Cassiterite is a mineral that has ornately faceted specimens with high luster.
It is generally opaque, but its luster and multiple crystal faces cause a nice sparkle.
Cassiterite has been an important ore of tin for eons and is still the greatest source of tin today.
Most sources of cassiterite today are not primary deposts but alluvial deposits containing weathered grains.
The best source of original-formation cassiterite is at the tin mines of Bolivia, where it is found in hydrothermal veins.
Although found throughout the world in many
igneous rocks, cassiterite is usually only a minor constituent.
The Bolivia veins and those worked and nearly exhausted in Cornwall, England, somehow concentrated the tin in a way not fully understood by geologists.
Twinning is common in cassiterite and most aggregate specimens show crystal twins.
The typical twin is bent at a near-60-degree angle, forming an "Elbow Twin".
Multiple twinning can continue to bend the crystal around and possibly form a cyclic twin.
However, cassiterite does not form this type of twin as often as its mineral cousin, rutile.
PHYSICAL CHARACTERISTICS:
- Color is black or reddish brown or yellow.

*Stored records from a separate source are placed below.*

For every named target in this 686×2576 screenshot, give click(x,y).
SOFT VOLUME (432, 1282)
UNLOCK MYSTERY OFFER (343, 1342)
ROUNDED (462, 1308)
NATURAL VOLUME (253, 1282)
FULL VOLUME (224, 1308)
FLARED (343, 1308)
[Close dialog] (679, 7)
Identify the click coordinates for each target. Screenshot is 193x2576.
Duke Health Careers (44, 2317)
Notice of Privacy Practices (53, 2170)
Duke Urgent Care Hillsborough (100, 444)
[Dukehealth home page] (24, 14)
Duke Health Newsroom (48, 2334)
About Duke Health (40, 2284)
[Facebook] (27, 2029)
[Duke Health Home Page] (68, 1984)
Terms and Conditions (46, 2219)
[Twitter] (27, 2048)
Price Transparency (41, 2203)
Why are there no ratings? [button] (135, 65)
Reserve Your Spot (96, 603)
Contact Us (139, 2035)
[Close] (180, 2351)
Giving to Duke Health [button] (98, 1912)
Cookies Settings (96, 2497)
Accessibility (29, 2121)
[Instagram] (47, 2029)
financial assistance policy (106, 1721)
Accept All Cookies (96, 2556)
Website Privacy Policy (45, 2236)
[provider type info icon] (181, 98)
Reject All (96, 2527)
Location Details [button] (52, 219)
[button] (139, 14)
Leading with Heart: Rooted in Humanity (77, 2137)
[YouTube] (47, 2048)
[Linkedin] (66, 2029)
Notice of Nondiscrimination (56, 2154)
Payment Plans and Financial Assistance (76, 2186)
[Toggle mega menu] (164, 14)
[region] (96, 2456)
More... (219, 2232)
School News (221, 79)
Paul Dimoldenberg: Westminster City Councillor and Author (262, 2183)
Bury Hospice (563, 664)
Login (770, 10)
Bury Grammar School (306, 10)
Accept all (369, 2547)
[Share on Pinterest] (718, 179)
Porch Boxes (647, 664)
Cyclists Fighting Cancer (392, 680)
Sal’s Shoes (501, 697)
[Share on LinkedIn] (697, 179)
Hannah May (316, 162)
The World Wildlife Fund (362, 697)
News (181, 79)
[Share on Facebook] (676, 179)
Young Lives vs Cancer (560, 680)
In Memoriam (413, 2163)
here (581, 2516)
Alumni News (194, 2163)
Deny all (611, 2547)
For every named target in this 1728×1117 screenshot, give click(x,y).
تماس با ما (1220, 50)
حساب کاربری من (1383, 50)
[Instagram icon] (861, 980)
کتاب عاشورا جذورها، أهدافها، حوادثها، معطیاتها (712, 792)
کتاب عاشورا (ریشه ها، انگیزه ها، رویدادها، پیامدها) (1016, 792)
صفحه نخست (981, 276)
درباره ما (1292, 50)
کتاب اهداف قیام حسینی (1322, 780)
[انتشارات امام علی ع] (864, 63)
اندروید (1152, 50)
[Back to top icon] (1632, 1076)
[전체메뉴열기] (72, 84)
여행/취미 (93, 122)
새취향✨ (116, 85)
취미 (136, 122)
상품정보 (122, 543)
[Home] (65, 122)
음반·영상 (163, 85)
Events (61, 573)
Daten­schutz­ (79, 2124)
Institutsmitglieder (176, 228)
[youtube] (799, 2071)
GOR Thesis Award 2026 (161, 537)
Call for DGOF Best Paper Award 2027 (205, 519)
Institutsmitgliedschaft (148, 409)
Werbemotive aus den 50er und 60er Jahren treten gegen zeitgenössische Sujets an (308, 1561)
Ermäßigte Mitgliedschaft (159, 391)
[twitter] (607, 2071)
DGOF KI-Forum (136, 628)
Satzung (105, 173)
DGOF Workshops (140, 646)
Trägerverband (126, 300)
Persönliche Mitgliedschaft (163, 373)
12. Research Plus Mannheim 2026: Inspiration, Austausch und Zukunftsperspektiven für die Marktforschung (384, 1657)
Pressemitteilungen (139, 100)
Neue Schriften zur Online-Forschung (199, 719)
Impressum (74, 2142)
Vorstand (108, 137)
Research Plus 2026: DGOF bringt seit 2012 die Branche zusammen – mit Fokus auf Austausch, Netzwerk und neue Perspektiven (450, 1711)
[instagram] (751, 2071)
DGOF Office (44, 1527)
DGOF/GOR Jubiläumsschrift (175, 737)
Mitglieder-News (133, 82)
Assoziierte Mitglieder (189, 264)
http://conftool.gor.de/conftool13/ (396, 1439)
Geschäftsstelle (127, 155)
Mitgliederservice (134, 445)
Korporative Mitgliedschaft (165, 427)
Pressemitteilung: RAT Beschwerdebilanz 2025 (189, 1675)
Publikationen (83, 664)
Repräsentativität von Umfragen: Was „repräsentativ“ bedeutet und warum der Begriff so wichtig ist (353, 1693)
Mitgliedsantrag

- Luster is adamantine or greasy.
- Transparency crystals are transparent in thin crystals otherwise opaque.
- Crystal System is tetragonal; 4/m 2/m 2/m
- Crystal Habits include eight-sided prisms and blocky or stubby crystals terminated by a blunt four-sided or complex pyramid.
The prisms are composed of two four sided prisms with one of the prisms being dominant.
Also thin acicular needles or blades are common.
Can be massive, granular, fibrous and botryoidal.
A concretionary form combined with quartz and hematite is called "wood-tin".
- Cleavage is good in two directions forming prisms, poor in a third (basal).
- Fracture is conchoidal to uneven.
- Hardness is 6 - 7
- Specific Gravity is 6.6 - 7.0+ (very heavy for non-metallic minerals)
- Streak is white, but at times brownish.
- Associated Minerals include, but are not limited to,
tourmalines,
molybdenite,
bismuthinite,
topaz,
fluorite,
arsenopyrite
and
wolframite.
- Other Characteristics: high refractive index of approximately 2.0.
- Notable Occurences include the La Paz and Colquiri areas of Bolivia;
Cornwall, England; Durango, Mexico; Malaya; Indonesia; Russia and China.
- Best Field Indicators are crystal habit, hardness, twinning and high index of refraction (luster).